Here’s a link, and below is an excerpt:
Areas of agreement?
Despite their differences, both Bishop and Grijalva said they are optimistic that the 113th Congress could reach bipartisan compromises on public lands issues that have eluded it over the past two years.
Bishop, for one, said he could support conservation bills if Democrats are willing to allow management decisions on federal lands to be made locally rather than in Washington.
“I may surprise some people with what I’m willing to do if people are willing to make trades,” Bishop said. “If there’s anything that Grijalva wants to work with me on that moves it so local people actually control their own destiny, I’m actually very willing to talk to him about it.”
But Bishop acknowledged that there was little, if any, discussion last Congress about a viable package of lands bills that could pass Congress, despite the introduction of a handful of Republican-sponsored conservation bills.
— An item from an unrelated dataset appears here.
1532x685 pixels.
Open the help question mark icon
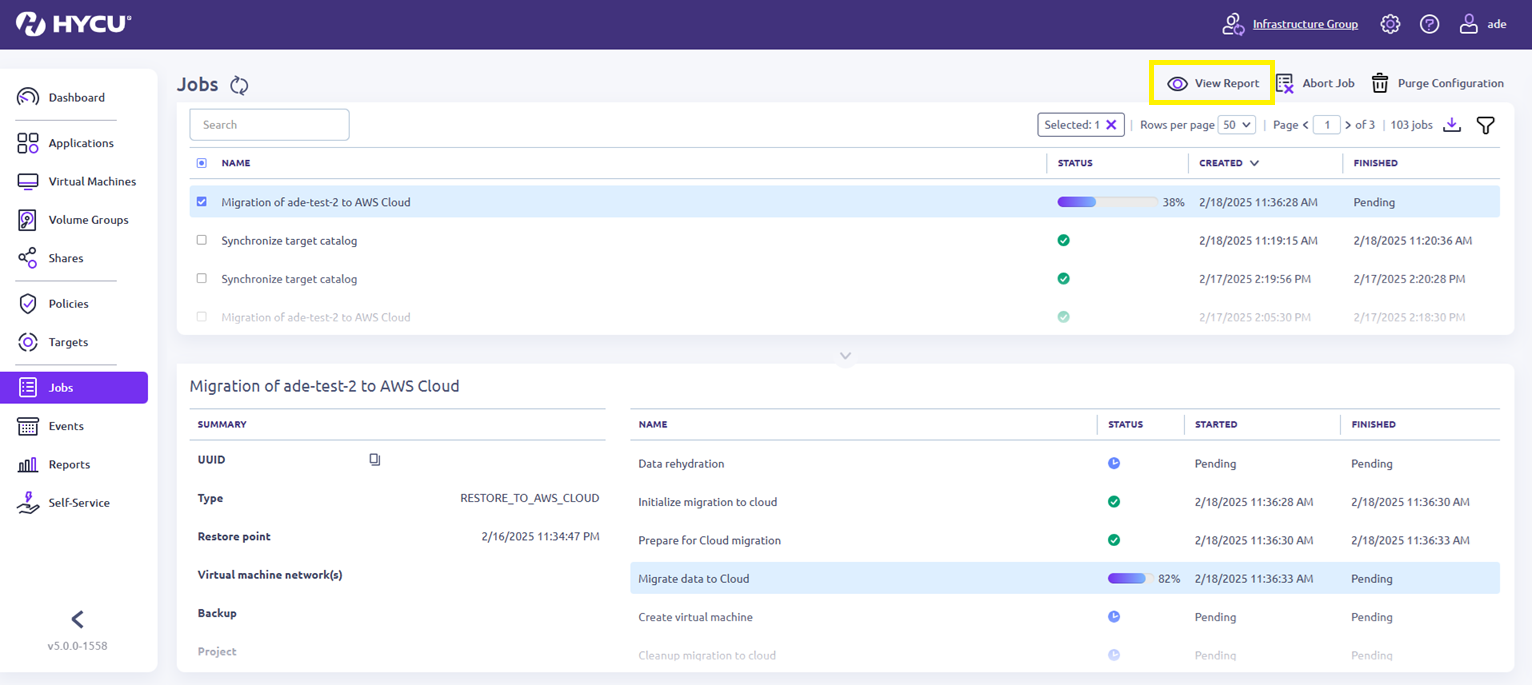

The House’s biggest conservation act last Congress was passage of a bill elevating Pinnacles National Monument in California to full national park status. Some conservation measures reached the Senate floor last Congress, but the chamber, on the whole, didn’t accomplish much more. It, too, failed to introduce a public lands package.
Bishop said much of the subcommittee’s agenda will also depend on his discussions with Sen. Ron Wyden (D-Ore.), the new chairman of the Senate Energy and Natural Resources Committee, with whom Bishop said he sees a greater chance at compromise.
Grijalva said he is willing to limit his ambitions for land protections in order to meet Republicans halfway.
“While the rhetoric may not be scaled down, I think there is some room for compromise on some scaled-back public lands issues, particularly around designations and acquisitions,” he said. “We can’t disengage from that bluster, but I hope we take some responsibility for the fact that it was a dismal, dismal performance [last Congress] passing legislation and getting legislation done.”
Reading the quotes from Bishop and Grijalva, it sounds like well, they could disengage from the bluster and actually do something productive. I wonder what it would take for the people in the middle to hold this committee accountable for something more productive than “rhetoric” and “bluster”?